● GEGEVEN TEKST
>>>

In deze zaak heeft het Gerechtshof Amsterdam op 10 juli 2018 uitspraak gedaan in hoger beroep over de verzoeken van de man om vervangende toestemming te verlenen voor verhuizing met zijn minderjarige kind naar het Verenigd Koninkrijk en om zijn kind in te schrijven op een school aldaar. De man en de vrouw zijn gescheiden en hebben gezamenlijk gezag over hun kind, dat in Nederland woont. De man heeft aangevoerd dat hij vanwege zijn werk in het Verenigd Koninkrijk moet verhuizen en dat dit in het belang van het kind is. De vrouw heeft zich verzet tegen de verhuizing en betoogd dat het belang van het kind in Nederland ligt, waar hij geworteld is en waar hij zijn vrienden heeft.
Het hof heeft in zijn overwegingen het belang van het kind als hoogste prioriteit gesteld, maar ook de belangen van beide ouders in aanmerking genomen. Het hof heeft vastgesteld dat de man een zwaarwegend belang heeft bij de verhuizing, omdat hij zijn werk niet langer vanuit Nederland kan uitoefenen. Daarnaast heeft het hof geoordeeld dat de man voldoende maatregelen heeft getroffen om de gevolgen van de verhuizing voor het kind te verzachten, zoals het faciliteren van contact tussen de vrouw en het kind en het bieden van een passende school in het Verenigd Koninkrijk.

<<<

● AANGELEVERDE GEGEVENS

>>>

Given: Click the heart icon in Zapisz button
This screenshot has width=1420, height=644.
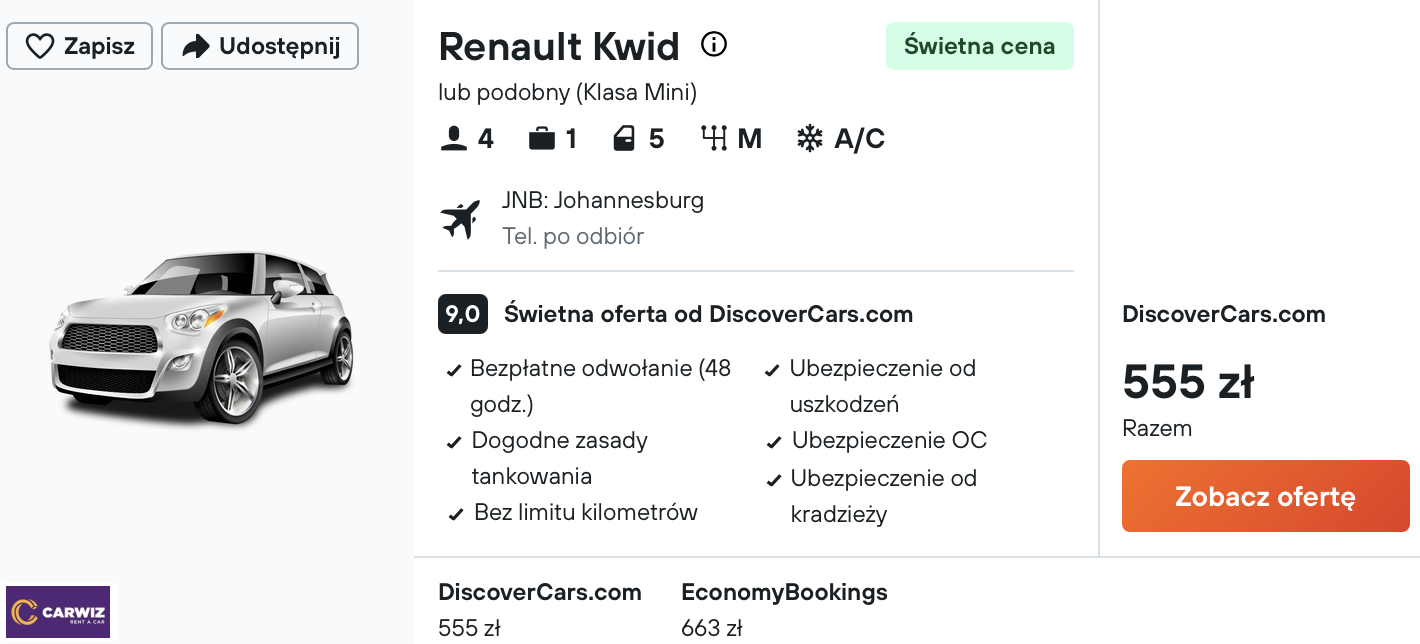Looking at the screenshot, I should (x=40, y=47).
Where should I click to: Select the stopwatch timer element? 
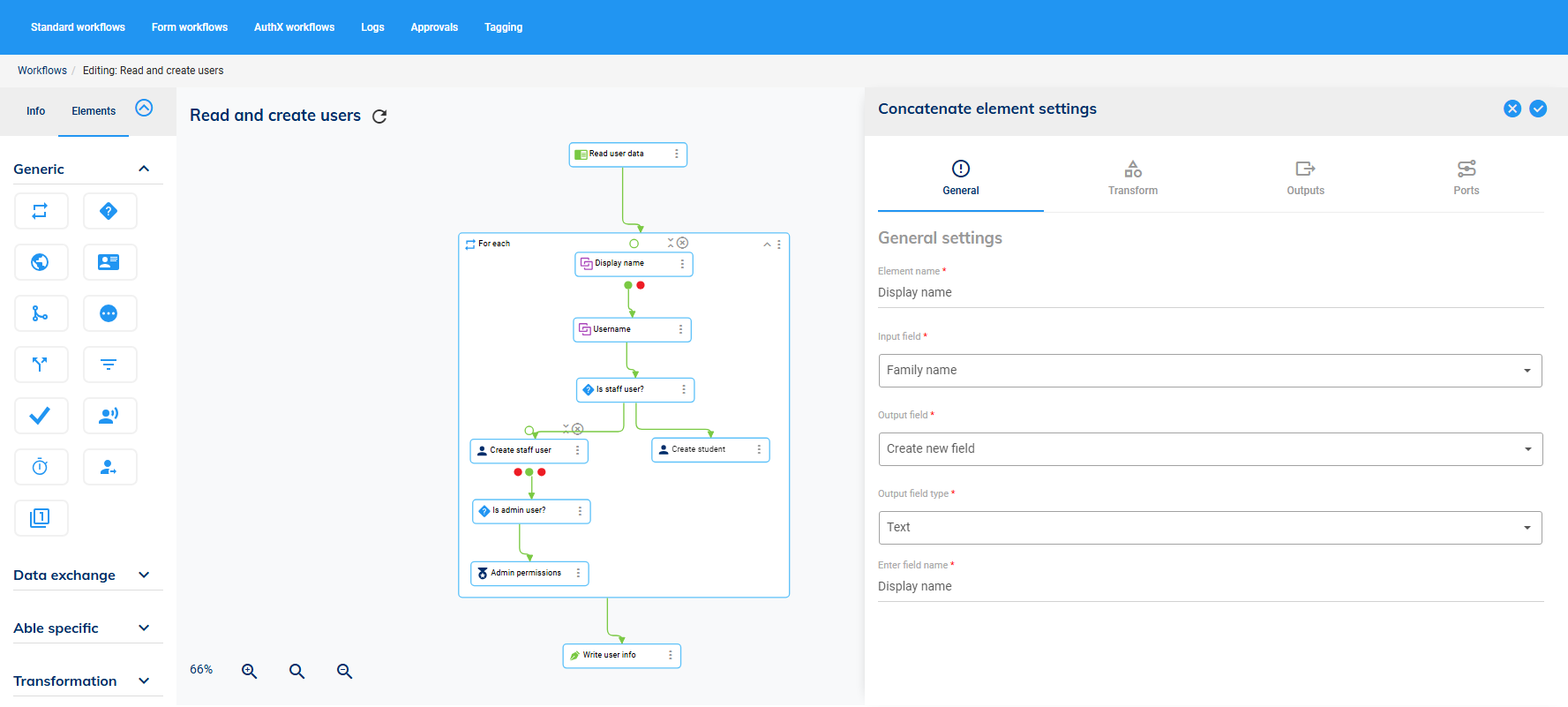41,467
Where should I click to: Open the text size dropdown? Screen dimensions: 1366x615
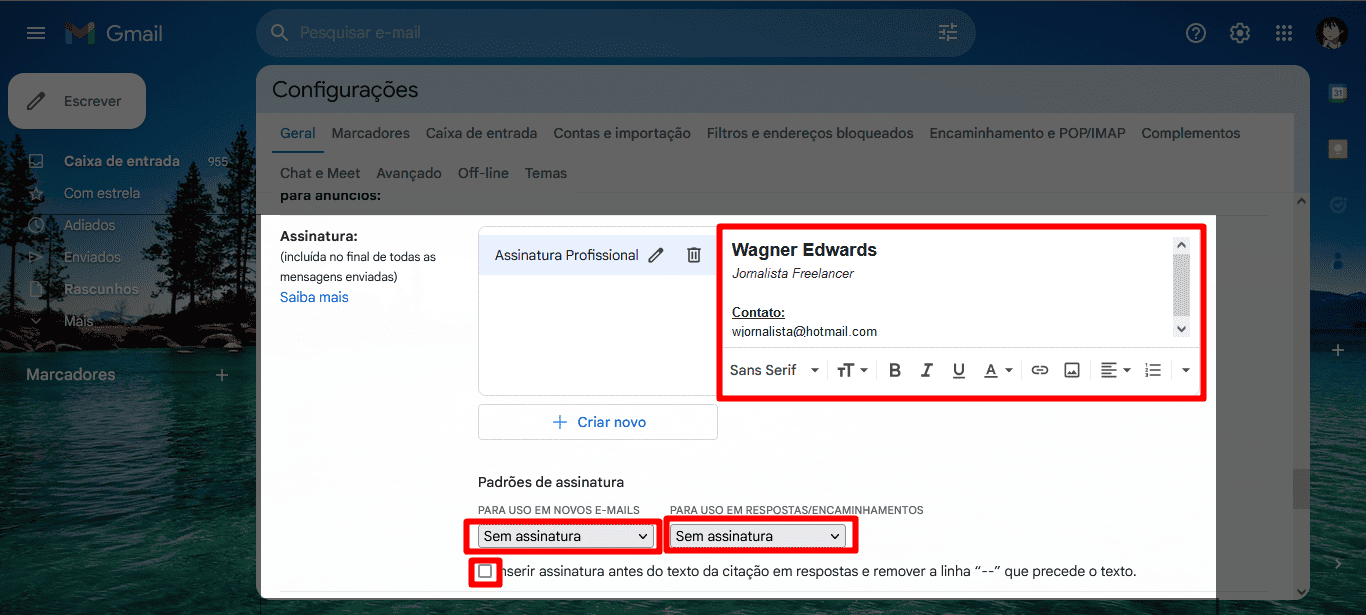click(851, 369)
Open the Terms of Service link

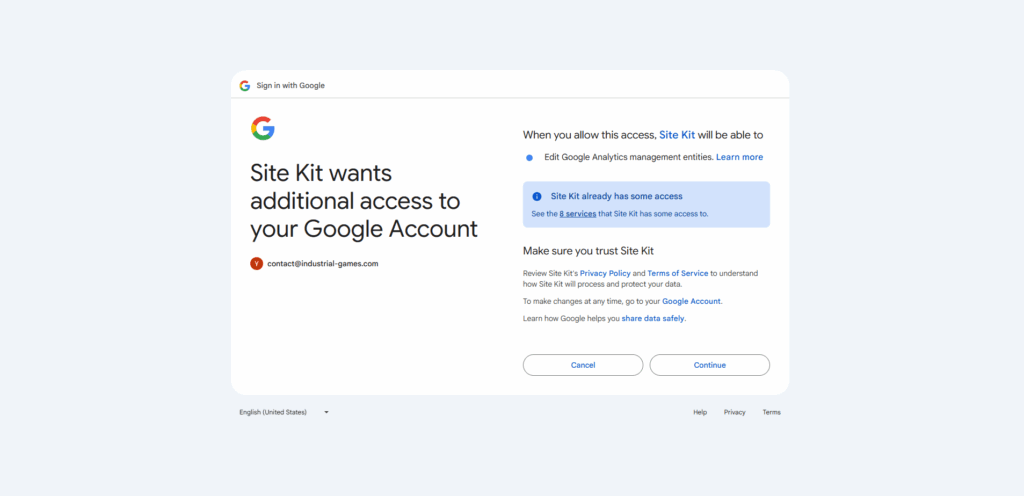pos(677,273)
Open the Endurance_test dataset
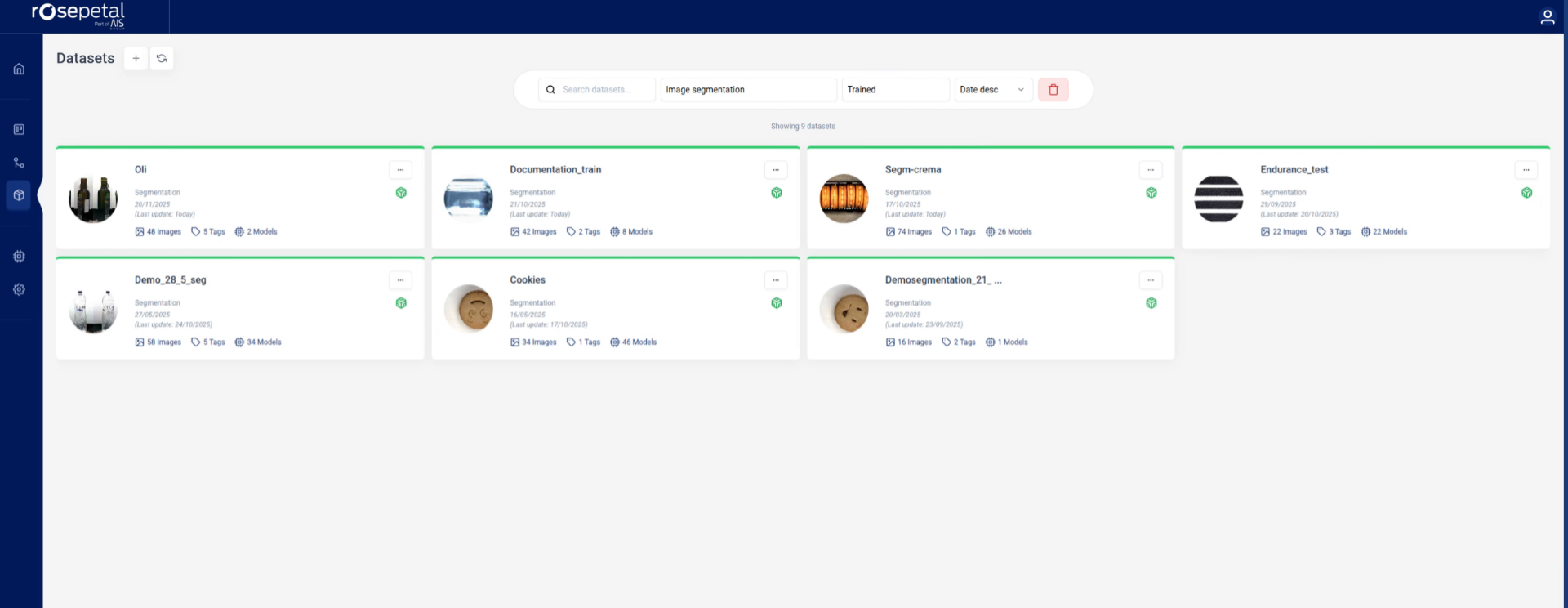 click(x=1294, y=170)
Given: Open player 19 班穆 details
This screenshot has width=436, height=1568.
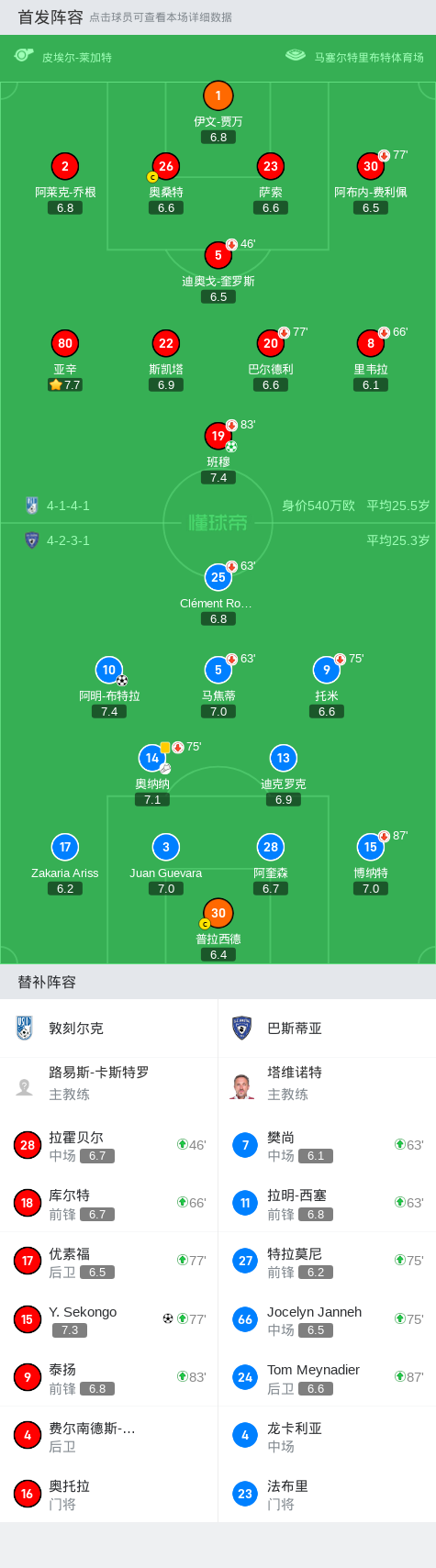Looking at the screenshot, I should point(218,436).
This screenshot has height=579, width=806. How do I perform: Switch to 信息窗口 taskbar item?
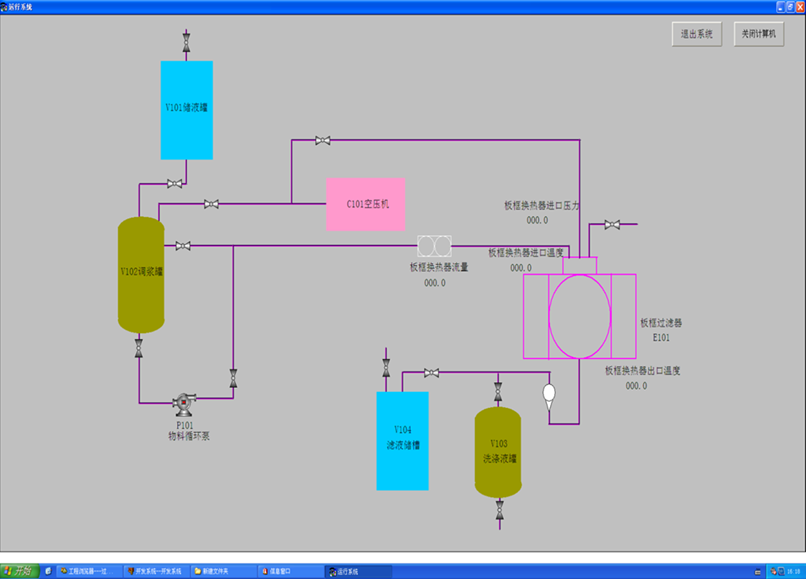(x=290, y=571)
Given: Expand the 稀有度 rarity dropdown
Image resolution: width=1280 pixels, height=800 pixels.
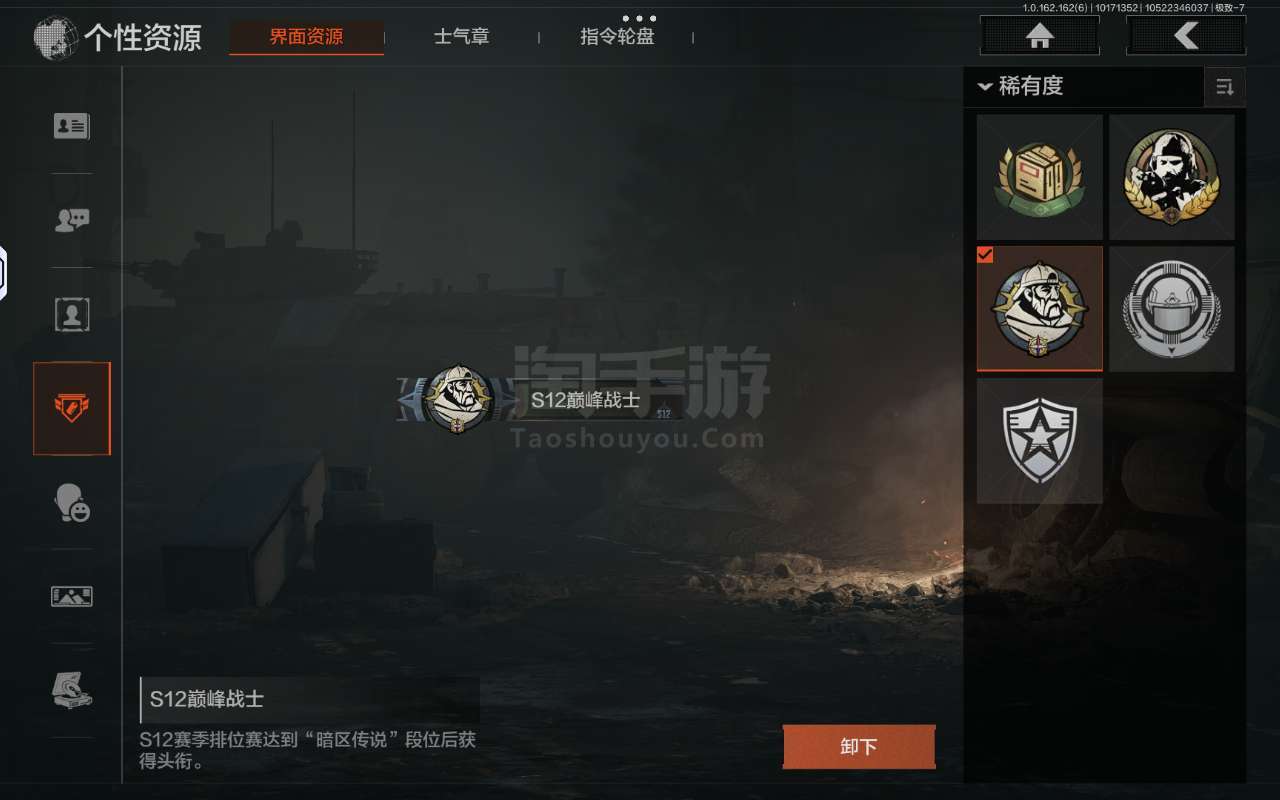Looking at the screenshot, I should click(x=1020, y=87).
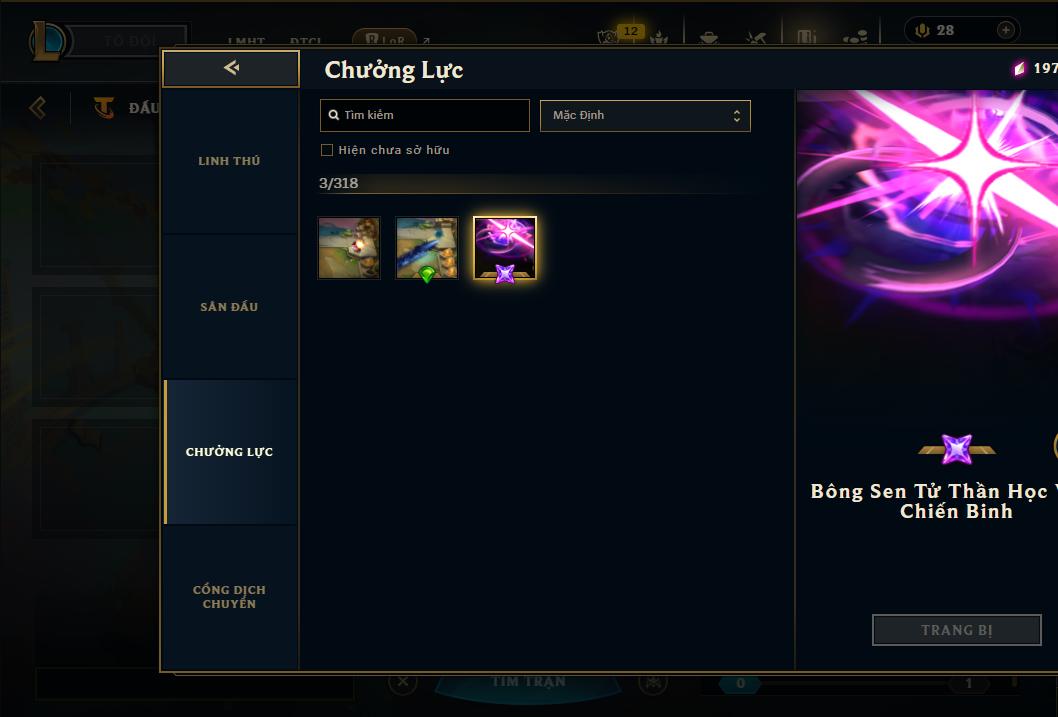1058x717 pixels.
Task: Switch to Linh Thú tab
Action: pos(229,161)
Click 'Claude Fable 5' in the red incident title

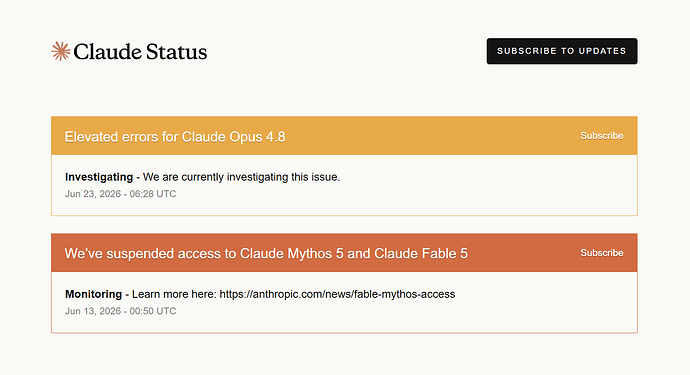click(x=421, y=254)
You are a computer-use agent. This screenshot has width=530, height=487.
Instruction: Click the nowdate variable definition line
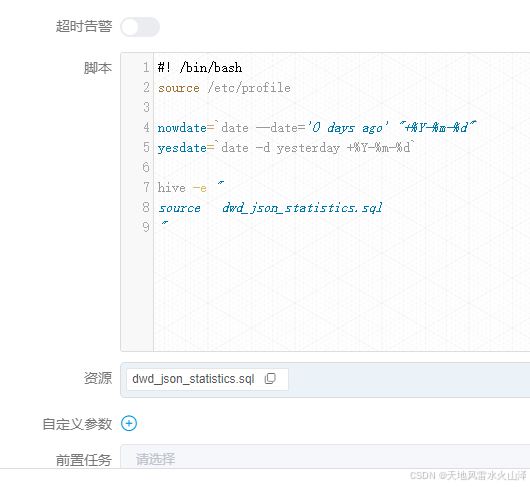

<<<

● TE MAKEN OPDRACHTEN
**a)** Schrijf uit de tekst over de hofuitspraak alles over, vanaf "In deze zaak" tot en met "zijn vrienden heeft.".
**b)** Leg in een tot drie zinnen uit waarom het hof volgens de tekst over de hofuitspraak vond dat de man een zwaarwegend belang had bij de verhuizing.
**c)** Ga verder met de tekst over de hofuitspraak, te beginnen na de laatste zin.
De items staan los van de tekst over de hofuitspraak.

● ANTWOORDEN
**a)**
In deze zaak heeft het Gerechtshof Amsterdam op 10 juli 2018 uitspraak gedaan in hoger beroep over de verzoeken van de man om vervangende toestemming te verlenen voor verhuizing met zijn minderjarige kind naar het Verenigd Koninkrijk en om zijn kind in te schrijven op een school aldaar. De man en de vrouw zijn gescheiden en hebben gezamenlijk gezag over hun kind, dat in Nederland woont. De man heeft aangevoerd dat hij vanwege zijn werk in het Verenigd Koninkrijk moet verhuizen en dat dit in het belang van het kind is. De vrouw heeft zich verzet tegen de verhuizing en betoogd dat het belang van het kind in Nederland ligt, waar hij geworteld is en waar hij zijn vrienden heeft.

**b)** Het hof vond dat de man een zwaarwegend belang had bij de verhuizing, omdat hij zijn werk niet langer vanuit Nederland kan uitoefenen.

**c)**
Uiteindelijk heeft het hof de verzoeken van de man toegewezen en de vrouw verplicht om haar medewerking te verlenen aan de verhuizing en de inschrijving van het kind op school. De omgangsregeling is aangepast zodat het kind regelmatig contact kan houden met de vrouw, zowel in Nederland als in het Verenigd Koninkrijk. De beschikking is uitvoerbaar bij voorraad verklaard, wat betekent dat de man direct met de uitvoering kan beginnen, ongeacht eventuele verdere rechtsmiddelen die de vrouw zou kunnen aanwenden.